Instructions to follow. Beginning with the first line of the entries below, quote each line until you reach and include the line with "This screenshot has width=1280, height=770.".

Stored data

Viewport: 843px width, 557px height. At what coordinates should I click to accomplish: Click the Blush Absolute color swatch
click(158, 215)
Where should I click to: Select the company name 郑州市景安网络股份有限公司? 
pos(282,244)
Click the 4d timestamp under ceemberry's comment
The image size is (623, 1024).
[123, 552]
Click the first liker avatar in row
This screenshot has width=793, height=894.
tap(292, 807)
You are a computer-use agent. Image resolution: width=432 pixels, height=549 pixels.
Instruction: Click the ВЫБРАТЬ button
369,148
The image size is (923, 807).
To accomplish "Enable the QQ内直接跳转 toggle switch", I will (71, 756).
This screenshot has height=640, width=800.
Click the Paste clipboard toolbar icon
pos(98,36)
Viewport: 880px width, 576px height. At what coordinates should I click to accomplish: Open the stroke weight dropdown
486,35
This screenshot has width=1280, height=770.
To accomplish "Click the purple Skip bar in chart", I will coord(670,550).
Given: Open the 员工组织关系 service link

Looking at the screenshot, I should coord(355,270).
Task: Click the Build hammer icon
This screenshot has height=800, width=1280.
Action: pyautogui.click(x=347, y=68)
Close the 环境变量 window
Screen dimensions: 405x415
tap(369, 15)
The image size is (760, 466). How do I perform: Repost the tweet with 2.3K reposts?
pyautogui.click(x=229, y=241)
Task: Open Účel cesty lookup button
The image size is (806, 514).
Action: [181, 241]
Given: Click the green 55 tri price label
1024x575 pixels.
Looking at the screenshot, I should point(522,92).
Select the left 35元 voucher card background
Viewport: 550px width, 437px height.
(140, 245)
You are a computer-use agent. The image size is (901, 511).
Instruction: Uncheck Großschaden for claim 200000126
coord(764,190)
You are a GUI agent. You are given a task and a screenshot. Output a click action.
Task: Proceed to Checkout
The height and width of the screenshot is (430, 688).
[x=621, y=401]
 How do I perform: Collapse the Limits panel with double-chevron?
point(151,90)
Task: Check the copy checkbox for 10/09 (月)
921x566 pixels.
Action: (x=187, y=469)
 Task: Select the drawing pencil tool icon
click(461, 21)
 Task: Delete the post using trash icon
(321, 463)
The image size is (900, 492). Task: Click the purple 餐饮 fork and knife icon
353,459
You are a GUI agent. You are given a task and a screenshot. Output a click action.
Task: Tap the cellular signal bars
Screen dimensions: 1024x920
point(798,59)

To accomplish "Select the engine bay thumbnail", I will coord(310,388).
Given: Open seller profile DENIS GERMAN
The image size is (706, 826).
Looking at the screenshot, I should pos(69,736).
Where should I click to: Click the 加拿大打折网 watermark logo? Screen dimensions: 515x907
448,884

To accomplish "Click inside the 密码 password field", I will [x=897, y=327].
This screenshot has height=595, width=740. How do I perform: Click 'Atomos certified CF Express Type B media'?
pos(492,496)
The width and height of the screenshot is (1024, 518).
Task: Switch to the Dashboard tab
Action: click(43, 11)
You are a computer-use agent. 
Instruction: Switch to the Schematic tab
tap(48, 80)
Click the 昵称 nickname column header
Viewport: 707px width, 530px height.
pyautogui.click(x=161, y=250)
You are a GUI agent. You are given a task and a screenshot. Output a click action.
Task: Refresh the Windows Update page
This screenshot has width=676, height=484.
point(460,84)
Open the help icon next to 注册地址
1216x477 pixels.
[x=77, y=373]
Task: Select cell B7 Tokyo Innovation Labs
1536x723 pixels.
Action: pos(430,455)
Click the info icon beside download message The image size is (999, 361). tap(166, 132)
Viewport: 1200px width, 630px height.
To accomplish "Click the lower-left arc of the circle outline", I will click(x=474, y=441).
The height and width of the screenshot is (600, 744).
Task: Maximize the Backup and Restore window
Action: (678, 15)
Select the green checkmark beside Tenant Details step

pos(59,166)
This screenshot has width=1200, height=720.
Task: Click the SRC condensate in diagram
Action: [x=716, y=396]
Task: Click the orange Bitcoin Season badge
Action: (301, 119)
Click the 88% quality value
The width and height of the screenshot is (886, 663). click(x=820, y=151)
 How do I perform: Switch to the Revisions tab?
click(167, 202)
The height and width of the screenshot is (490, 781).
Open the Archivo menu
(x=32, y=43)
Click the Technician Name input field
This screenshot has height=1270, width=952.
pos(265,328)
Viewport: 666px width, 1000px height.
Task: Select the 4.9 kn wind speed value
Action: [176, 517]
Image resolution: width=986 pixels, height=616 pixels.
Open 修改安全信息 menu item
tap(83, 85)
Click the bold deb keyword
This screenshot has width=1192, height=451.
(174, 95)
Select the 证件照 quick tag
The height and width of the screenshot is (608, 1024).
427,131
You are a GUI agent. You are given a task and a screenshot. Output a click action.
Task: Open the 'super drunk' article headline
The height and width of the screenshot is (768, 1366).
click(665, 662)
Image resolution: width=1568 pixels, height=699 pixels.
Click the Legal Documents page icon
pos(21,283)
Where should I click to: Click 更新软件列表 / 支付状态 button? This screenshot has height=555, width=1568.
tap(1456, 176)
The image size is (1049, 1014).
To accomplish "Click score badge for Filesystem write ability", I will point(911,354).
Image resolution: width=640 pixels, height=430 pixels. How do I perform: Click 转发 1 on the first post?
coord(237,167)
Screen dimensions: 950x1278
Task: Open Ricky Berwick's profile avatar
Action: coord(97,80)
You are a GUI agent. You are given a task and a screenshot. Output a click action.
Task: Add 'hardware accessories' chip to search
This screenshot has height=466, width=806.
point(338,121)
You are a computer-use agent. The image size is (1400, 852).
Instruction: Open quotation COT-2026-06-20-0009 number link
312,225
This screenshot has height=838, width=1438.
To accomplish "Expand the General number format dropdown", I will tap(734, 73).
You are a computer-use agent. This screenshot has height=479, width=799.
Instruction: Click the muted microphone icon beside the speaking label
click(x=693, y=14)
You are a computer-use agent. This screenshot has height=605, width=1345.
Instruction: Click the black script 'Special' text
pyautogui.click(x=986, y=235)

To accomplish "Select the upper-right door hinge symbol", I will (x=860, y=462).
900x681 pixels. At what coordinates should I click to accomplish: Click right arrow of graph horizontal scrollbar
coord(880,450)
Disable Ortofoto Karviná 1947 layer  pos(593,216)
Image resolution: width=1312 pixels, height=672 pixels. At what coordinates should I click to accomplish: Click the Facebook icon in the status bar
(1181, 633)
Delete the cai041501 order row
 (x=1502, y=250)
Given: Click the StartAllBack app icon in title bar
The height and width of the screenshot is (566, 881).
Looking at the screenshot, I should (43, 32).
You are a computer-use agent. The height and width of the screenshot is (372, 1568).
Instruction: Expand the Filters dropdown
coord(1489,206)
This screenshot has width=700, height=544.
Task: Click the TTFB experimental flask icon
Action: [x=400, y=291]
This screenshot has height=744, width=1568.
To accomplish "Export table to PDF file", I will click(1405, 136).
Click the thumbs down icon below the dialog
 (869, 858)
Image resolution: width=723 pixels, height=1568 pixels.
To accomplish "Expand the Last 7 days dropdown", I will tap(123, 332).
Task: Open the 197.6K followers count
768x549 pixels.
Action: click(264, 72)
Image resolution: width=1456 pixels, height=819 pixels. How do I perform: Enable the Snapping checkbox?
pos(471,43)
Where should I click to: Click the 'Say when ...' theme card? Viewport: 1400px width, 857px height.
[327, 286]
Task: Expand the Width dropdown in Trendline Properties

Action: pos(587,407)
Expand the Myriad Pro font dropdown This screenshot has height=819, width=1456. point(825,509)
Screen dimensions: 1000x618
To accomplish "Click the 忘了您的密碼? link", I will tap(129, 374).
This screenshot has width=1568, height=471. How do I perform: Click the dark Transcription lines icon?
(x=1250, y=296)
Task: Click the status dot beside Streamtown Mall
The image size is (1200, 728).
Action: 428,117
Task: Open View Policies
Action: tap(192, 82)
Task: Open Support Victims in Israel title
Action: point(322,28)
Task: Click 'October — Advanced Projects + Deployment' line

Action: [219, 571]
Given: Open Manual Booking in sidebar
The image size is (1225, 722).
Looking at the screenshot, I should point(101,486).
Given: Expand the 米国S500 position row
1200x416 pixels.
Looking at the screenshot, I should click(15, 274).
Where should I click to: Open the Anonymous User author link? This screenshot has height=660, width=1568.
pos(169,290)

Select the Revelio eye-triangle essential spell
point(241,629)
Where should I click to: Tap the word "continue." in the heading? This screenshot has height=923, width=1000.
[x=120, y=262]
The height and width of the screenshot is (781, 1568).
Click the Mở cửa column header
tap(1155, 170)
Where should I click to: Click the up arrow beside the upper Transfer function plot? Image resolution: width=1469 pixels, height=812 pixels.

Response area.
Viewport: 843px width, 557px height. At what coordinates should I click to accomplish: Click the Blush Absolute color swatch
click(158, 215)
Where should I click to: Select the company name 郑州市景安网络股份有限公司? 
pos(282,244)
Click the 4d timestamp under ceemberry's comment
The image size is (623, 1024).
[123, 552]
Click the first liker avatar in row
This screenshot has width=793, height=894.
tap(292, 807)
You are a computer-use agent. Image resolution: width=432 pixels, height=549 pixels.
Instruction: Click the ВЫБРАТЬ button
369,148
The image size is (923, 807).
To accomplish "Enable the QQ内直接跳转 toggle switch", I will (71, 756).
This screenshot has height=640, width=800.
Click the Paste clipboard toolbar icon
pos(98,36)
Viewport: 880px width, 576px height. At what coordinates should I click to accomplish: Open the stroke weight dropdown
486,35
This screenshot has width=1280, height=770.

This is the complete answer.